» **ACTIVITY**:
Look for the string "computer" in the listing. Copy each line that has it.

-=-=-=-=-

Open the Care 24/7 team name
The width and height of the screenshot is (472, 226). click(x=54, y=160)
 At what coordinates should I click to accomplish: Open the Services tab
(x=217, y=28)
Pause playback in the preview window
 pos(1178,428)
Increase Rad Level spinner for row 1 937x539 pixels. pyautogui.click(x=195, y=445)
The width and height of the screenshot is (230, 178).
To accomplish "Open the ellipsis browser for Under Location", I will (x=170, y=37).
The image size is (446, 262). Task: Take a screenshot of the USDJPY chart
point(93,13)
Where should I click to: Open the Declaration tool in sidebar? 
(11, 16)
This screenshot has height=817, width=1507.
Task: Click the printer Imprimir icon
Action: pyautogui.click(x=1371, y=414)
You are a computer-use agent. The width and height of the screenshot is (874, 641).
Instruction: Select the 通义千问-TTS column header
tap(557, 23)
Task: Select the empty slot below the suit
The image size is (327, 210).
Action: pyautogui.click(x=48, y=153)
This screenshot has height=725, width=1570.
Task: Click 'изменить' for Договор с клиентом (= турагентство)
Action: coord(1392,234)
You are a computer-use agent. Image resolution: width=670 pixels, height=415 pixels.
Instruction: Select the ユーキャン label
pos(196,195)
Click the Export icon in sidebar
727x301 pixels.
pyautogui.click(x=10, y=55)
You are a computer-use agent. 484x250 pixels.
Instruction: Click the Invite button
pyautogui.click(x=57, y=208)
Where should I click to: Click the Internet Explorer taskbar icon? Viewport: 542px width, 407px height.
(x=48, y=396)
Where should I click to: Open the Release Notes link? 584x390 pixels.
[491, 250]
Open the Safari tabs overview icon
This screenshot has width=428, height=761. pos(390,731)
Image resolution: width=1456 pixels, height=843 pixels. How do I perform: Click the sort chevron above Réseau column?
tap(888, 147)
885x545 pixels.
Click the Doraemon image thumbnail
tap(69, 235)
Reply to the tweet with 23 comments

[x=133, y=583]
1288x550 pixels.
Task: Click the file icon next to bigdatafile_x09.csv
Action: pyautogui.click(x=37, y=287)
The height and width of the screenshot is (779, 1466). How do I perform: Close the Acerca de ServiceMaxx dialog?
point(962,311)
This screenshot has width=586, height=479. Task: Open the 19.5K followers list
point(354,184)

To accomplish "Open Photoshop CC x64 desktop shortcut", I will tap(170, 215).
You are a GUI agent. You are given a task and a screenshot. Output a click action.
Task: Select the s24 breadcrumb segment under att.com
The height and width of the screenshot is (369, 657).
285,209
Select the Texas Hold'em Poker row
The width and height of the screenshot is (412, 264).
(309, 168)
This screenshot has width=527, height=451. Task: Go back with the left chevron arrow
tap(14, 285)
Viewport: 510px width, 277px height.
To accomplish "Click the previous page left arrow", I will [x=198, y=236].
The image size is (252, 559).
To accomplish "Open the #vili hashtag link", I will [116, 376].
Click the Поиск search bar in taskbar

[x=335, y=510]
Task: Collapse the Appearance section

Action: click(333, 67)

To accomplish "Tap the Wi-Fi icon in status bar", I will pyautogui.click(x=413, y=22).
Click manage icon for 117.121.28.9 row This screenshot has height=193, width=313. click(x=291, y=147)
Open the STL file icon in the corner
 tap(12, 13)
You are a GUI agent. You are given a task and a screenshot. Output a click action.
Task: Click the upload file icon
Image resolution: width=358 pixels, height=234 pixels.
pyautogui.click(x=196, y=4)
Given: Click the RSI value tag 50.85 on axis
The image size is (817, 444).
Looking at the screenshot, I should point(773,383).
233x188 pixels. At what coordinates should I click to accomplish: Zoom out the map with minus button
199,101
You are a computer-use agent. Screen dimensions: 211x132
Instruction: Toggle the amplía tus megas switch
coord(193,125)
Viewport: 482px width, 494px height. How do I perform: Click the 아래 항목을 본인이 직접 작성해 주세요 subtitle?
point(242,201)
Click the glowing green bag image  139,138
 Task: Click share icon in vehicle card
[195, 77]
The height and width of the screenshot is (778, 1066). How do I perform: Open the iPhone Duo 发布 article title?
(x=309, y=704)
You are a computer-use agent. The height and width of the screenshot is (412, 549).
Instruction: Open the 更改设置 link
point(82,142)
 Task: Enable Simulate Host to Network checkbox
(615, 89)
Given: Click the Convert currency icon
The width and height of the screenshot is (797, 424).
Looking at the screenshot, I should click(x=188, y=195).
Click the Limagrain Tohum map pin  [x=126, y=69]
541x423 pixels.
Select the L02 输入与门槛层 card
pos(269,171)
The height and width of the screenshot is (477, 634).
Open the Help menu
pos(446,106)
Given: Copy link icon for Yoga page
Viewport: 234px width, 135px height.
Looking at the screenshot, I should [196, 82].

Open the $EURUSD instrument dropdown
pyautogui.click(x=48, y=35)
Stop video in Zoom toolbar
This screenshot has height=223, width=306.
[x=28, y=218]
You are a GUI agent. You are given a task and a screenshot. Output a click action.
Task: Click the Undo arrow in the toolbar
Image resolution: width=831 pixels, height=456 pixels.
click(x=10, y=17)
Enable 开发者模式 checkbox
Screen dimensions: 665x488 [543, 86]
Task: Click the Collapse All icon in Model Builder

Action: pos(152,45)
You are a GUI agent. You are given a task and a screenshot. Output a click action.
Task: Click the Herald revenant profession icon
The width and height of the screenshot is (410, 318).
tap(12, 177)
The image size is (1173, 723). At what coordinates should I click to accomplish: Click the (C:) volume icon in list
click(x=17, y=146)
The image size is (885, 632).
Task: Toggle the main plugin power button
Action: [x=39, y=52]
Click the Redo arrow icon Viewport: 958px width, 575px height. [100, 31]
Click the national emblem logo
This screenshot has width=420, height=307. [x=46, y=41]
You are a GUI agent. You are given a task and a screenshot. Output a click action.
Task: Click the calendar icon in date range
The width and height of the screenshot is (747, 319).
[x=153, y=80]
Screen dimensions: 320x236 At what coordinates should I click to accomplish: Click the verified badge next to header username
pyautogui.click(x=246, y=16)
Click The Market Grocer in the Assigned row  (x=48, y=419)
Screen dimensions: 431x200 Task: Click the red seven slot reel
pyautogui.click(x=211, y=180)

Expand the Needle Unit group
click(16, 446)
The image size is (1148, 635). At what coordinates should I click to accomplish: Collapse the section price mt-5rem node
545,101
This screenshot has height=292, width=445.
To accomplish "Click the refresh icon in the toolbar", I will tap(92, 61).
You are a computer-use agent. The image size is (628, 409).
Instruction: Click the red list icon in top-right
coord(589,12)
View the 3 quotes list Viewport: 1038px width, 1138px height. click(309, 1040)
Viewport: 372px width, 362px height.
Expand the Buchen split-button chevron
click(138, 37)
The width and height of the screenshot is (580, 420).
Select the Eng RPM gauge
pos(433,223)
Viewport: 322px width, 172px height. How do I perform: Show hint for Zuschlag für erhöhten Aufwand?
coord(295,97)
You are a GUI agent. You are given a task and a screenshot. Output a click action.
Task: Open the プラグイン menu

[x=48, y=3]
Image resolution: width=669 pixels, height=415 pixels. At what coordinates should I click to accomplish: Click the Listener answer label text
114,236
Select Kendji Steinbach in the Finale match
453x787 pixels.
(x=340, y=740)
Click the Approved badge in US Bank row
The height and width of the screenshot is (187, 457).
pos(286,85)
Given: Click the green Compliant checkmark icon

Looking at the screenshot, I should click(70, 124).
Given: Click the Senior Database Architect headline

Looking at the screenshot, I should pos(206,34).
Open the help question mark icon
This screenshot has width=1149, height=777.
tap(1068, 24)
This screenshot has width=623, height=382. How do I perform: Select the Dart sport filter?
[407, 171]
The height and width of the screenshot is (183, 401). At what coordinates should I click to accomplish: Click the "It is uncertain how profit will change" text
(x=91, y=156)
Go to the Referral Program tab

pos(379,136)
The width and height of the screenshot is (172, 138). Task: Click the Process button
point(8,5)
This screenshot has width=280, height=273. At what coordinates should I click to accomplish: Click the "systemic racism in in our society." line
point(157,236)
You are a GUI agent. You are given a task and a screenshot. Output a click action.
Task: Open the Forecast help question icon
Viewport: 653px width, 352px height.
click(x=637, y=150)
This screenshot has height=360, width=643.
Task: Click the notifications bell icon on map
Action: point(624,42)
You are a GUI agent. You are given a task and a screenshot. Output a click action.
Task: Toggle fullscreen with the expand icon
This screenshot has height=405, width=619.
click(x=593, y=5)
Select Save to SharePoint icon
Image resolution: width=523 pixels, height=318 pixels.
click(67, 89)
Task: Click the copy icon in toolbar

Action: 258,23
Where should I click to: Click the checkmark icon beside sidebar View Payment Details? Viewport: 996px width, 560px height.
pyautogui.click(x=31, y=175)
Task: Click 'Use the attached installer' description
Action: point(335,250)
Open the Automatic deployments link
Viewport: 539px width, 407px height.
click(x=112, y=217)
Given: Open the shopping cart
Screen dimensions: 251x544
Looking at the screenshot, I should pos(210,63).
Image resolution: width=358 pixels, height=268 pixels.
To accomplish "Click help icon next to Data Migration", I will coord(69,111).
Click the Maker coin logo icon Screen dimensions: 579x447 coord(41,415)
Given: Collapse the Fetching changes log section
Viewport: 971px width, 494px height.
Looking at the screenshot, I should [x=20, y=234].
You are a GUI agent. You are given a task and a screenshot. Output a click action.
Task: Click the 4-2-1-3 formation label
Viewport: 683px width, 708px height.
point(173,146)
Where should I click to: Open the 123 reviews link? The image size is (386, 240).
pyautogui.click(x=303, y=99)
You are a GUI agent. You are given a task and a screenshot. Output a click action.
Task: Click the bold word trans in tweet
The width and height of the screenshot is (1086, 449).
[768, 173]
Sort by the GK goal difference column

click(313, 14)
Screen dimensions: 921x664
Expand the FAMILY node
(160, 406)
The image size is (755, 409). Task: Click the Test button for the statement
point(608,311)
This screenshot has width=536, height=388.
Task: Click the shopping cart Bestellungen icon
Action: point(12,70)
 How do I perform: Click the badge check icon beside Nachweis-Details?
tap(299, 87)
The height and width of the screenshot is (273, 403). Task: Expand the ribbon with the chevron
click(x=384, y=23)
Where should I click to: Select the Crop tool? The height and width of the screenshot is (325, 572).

-=-=-=-=-

» **ANSWER TO THIS TASK**:
You are a computer-use agent. The width and height of the screenshot is (874, 641).
You are a computer-use agent. Image resolution: width=670 pixels, height=415 pixels.
You are a computer-use agent. 484x250 pixels.
You are a computer-use agent. Screen dimensions: 211x132
You are a computer-use agent. The height and width of the screenshot is (412, 549).
You are a computer-use agent. The image size is (628, 409).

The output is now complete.